Regulator-approved investments in combined cycle plants, pipelines, and fracking ventures allow utilities to earn guaranteed ratepayer-funded profits, Dooley pointed out. To minimize that risk, State Rep. Dwight Dudley (D), the ranking member on the Florida House’s Energy and Utilities Subcommittee, has introduced a bill that would prevent utilities like FPL from passing gas exploration costs onto their ratepayers. The bill is still under consideration.
When he introduced the measure, Dudley told Platts that he was concerned FPL wants ratepayers to "subsidize its investments in a highly speculative business," and called the PSC's decision to approve the gas exploration investments "a dangerous precedent."
"We have to make sure ratepayers aren't left holding the bag," he said at the time.
Dooley says that possiblity of ratepayer subsidies for the exploration is exactly why FPL proposed the idea in the first place.
“That is why they want to invest in the most expensive technology," she said. "Their profit margin is usually 10% to 11%. The investment in solar is minimal.”
“Less than one tenth of 1% of Florida’s electricity is generated with solar energy,” Cavros said. “We need a robust residential and commercial market. We have 9 million electricity customers and we have about 6,600 rooftop solar installations. New Jersey has 5 times that number with half the electricity customers, in a less sunny state.”
Dooley’s CFEF wants the utilities deregulated.
“They are taking advantage of the privileges they were given when they were allowed to form monopolies,” Dooley said. “You never put all your eggs in one basket. That is investment 101. And particularly when it comes to energy.

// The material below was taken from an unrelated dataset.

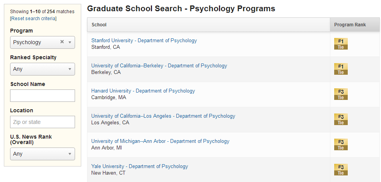
Task: Click Harvard's #3 Tie rank badge
Action: pos(341,94)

But the Florida utilities will make more profit by investing in natural gas from out of state than in taking advantage of Florida’s natural resource, the sun.”

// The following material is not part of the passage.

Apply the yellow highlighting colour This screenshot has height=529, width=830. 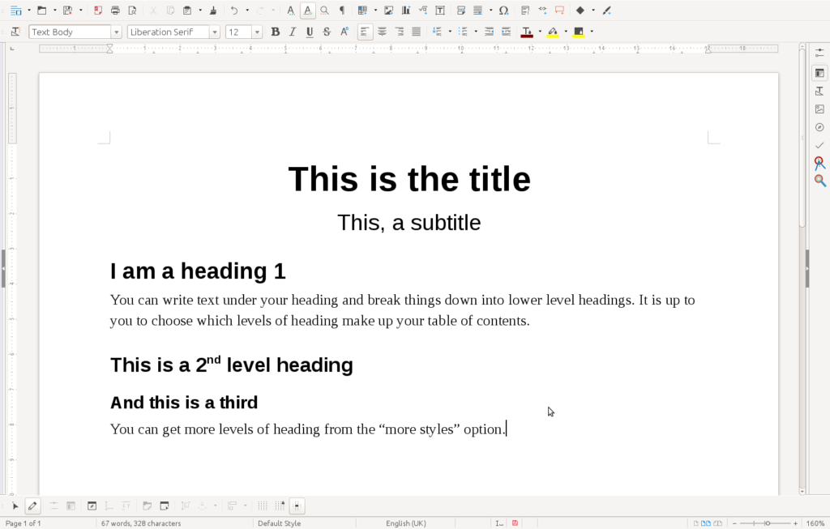[x=553, y=32]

For Carvos, responsibility for the over reliance on natural gas and slow solar growth rests as much with the PSC as it does with the utilities themselves.
“Without leadership from the legislature, regulators, or the state’s largest power companies, you end up with bad policy and the power companies essentially run the show,” Cavros said. “It is the commission that regulates them. If it doesn’t hold them accountable, they will keep making resource decisions that maximize shareholder value.”
The nuclear option and the smart decision
Nuclear power is also important in FPL’s plan. A years-long, $3 billion upgrade of its nuclear units has been completed, it reports, “thanks to Florida’s nuclear cost recovery system.”
New units are “a critical component of the company’s long-term plans.” But Nuclear Regulatory Commission-imposed delays and changes to the cost recovery law are impeding progress.
“Given the scale of the climate crisis, we can’t take nuclear power off the table as a low carbon solution,” Deyette said. “But right now new nuclear can’t compete economically with new solar or new wind or energy efficiency. If the state wants to build nuclear, it should demonstrate that can be done cost-effectively.”
“The more capital expenditure, the larger the profit at the expense of utility customers,” Dooley said. “They socialize the costs but privatize the profits. In many cases, the utility customers are the ones left holding the bag. There is no incentive for utilities to make wise investments and there is every incentive for them to invest in projects that are costly.”
“Smart decisions today about investment in renewables and efficiency and the needed infrastructure, that is the path to focus on,” Deyette said. “That scenario has natural gas supplying as much as a quarter of the U.S. power generation in 2040. It isn’t going away. We just don’t want it to be a runaway train.”